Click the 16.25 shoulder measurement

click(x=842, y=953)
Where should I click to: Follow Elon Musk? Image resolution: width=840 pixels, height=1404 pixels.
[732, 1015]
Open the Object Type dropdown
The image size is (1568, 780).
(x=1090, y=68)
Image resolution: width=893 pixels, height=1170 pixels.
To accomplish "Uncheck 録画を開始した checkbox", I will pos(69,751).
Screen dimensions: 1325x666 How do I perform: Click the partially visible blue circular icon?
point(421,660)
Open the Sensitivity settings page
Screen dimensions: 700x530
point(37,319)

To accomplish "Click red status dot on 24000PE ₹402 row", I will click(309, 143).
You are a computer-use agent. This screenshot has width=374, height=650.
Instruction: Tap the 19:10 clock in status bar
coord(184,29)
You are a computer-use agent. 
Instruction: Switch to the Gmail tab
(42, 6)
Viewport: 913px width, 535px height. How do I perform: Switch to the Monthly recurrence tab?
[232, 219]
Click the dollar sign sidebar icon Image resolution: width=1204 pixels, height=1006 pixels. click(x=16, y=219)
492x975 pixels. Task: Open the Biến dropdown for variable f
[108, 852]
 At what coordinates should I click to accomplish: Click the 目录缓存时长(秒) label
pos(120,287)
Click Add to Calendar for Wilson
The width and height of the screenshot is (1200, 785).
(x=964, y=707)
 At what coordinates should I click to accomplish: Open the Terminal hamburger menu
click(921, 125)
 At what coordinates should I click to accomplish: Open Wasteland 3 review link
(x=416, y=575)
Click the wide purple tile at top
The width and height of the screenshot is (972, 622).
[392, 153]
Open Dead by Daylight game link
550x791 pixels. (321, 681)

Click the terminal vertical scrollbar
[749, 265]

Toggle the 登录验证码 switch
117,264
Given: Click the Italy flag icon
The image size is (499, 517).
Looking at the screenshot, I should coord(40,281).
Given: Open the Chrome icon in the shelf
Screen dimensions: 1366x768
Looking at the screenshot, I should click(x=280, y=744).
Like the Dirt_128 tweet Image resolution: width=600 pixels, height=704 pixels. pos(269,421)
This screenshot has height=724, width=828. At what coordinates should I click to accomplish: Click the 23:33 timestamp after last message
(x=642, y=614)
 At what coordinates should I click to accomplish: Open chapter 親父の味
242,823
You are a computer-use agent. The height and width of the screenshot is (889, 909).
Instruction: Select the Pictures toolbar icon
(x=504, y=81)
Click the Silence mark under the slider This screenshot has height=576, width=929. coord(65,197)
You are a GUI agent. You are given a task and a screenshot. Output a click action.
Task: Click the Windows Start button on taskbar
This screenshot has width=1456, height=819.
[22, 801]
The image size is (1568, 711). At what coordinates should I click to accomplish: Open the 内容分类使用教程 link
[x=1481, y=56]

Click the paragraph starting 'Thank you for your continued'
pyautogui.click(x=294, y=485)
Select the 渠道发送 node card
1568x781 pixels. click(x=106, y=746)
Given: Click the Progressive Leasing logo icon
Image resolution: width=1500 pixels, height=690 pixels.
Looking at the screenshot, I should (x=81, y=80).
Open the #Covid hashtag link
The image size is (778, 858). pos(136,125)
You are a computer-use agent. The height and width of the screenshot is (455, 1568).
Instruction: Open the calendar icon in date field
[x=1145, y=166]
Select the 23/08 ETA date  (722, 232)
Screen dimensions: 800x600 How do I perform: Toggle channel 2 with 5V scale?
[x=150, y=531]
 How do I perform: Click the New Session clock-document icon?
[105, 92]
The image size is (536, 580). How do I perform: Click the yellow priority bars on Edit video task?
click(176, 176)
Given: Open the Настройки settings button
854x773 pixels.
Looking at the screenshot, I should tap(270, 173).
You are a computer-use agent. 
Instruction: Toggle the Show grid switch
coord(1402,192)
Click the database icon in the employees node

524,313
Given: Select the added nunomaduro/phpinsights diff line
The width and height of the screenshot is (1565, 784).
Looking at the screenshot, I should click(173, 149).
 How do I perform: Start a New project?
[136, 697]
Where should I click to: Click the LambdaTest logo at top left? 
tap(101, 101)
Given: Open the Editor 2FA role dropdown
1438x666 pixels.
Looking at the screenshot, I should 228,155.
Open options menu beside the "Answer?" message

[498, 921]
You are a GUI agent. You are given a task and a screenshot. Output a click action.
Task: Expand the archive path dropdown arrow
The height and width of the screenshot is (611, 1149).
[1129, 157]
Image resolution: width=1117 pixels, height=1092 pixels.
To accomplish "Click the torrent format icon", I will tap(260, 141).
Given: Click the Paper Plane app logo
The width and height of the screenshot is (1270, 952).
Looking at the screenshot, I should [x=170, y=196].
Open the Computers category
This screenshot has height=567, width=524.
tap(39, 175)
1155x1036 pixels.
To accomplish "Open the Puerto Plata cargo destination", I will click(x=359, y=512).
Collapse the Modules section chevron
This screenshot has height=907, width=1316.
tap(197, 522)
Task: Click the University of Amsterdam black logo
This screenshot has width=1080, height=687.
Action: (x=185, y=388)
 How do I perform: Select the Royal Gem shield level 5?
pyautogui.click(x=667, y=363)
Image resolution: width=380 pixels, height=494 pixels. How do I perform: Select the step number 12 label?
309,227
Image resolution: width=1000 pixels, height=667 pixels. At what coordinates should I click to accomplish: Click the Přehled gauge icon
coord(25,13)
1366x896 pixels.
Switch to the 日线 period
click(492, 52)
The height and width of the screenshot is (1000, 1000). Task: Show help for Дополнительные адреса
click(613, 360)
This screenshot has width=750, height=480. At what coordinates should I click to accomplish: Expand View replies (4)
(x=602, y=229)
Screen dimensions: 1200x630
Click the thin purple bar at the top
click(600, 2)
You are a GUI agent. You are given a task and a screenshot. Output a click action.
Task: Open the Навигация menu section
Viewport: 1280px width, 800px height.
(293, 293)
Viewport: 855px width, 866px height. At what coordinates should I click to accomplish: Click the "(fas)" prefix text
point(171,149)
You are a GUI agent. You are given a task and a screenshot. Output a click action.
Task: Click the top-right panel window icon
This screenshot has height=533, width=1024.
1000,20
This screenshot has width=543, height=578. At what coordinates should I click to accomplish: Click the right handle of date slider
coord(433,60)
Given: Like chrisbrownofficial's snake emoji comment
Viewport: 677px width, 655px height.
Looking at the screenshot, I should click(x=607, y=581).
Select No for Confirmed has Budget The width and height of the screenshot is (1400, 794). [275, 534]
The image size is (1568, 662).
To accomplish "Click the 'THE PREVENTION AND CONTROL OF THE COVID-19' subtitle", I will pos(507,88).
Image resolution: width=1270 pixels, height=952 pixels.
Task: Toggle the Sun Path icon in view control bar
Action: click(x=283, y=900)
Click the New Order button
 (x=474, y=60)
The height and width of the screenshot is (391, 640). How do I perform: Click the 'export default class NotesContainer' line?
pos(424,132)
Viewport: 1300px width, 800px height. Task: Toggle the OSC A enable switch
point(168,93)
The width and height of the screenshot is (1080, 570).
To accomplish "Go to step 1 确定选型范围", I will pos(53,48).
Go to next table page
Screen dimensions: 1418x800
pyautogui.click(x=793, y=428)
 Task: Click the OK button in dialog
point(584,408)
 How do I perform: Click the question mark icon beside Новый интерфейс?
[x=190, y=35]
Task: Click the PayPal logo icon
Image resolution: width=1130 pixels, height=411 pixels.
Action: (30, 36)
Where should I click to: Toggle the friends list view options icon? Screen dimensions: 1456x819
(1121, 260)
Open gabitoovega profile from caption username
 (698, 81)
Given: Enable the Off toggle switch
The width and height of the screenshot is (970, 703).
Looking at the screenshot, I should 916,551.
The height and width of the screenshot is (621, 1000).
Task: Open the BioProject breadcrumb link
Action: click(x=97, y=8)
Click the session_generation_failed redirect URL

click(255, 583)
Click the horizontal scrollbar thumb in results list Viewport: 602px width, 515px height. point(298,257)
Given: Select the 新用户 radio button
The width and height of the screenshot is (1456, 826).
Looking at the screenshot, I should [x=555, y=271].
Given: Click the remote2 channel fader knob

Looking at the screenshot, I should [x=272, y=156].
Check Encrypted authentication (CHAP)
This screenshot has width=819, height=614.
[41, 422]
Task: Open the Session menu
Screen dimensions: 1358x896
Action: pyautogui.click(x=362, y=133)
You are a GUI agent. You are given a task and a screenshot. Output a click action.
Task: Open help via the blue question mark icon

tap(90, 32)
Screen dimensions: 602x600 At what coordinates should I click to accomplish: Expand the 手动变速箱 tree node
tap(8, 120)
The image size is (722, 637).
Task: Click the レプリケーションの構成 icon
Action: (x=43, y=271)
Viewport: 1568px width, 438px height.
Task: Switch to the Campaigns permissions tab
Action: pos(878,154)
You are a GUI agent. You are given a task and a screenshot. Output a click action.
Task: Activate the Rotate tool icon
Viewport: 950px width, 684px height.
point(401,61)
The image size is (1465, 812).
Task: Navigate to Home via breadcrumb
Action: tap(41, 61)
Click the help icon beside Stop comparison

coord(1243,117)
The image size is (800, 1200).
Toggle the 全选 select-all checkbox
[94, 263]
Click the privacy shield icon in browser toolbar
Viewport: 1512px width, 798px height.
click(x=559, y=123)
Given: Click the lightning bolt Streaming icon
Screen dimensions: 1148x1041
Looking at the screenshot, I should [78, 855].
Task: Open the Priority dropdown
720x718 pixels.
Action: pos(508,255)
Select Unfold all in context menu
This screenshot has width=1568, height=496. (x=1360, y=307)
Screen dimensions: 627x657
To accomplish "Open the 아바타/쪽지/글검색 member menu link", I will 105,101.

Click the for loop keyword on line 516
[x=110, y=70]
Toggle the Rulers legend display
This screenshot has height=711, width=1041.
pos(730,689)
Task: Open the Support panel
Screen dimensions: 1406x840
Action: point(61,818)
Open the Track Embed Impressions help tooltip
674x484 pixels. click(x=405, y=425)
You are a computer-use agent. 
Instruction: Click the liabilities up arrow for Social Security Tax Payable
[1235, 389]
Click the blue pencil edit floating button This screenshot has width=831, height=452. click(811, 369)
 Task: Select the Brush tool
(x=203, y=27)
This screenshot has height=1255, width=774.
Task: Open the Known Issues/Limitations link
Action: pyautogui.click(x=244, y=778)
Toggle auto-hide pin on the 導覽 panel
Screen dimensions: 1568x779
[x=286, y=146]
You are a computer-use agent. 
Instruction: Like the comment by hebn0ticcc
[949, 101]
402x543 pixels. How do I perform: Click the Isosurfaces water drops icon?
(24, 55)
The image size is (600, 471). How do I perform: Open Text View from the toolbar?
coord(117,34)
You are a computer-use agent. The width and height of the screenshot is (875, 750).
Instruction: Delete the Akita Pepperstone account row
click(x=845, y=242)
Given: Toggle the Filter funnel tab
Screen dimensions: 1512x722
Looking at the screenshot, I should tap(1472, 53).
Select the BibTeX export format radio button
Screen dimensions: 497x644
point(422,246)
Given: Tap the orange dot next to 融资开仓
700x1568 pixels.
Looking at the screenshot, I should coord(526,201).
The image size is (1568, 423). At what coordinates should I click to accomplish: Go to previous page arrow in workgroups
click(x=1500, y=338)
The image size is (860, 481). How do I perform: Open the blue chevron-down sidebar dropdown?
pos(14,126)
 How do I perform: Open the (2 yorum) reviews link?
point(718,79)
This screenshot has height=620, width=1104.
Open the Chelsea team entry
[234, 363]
########################################
Request:
Copy the lines of the listing word for word, from the line with "Given: Tap the orange dot next to 融资开仓" to the line with "point(718,79)", both included.

Answer below:
Given: Tap the orange dot next to 融资开仓
700x1568 pixels.
Looking at the screenshot, I should coord(526,201).
The image size is (1568, 423). At what coordinates should I click to accomplish: Go to previous page arrow in workgroups
click(x=1500, y=338)
The image size is (860, 481). How do I perform: Open the blue chevron-down sidebar dropdown?
pos(14,126)
 How do I perform: Open the (2 yorum) reviews link?
point(718,79)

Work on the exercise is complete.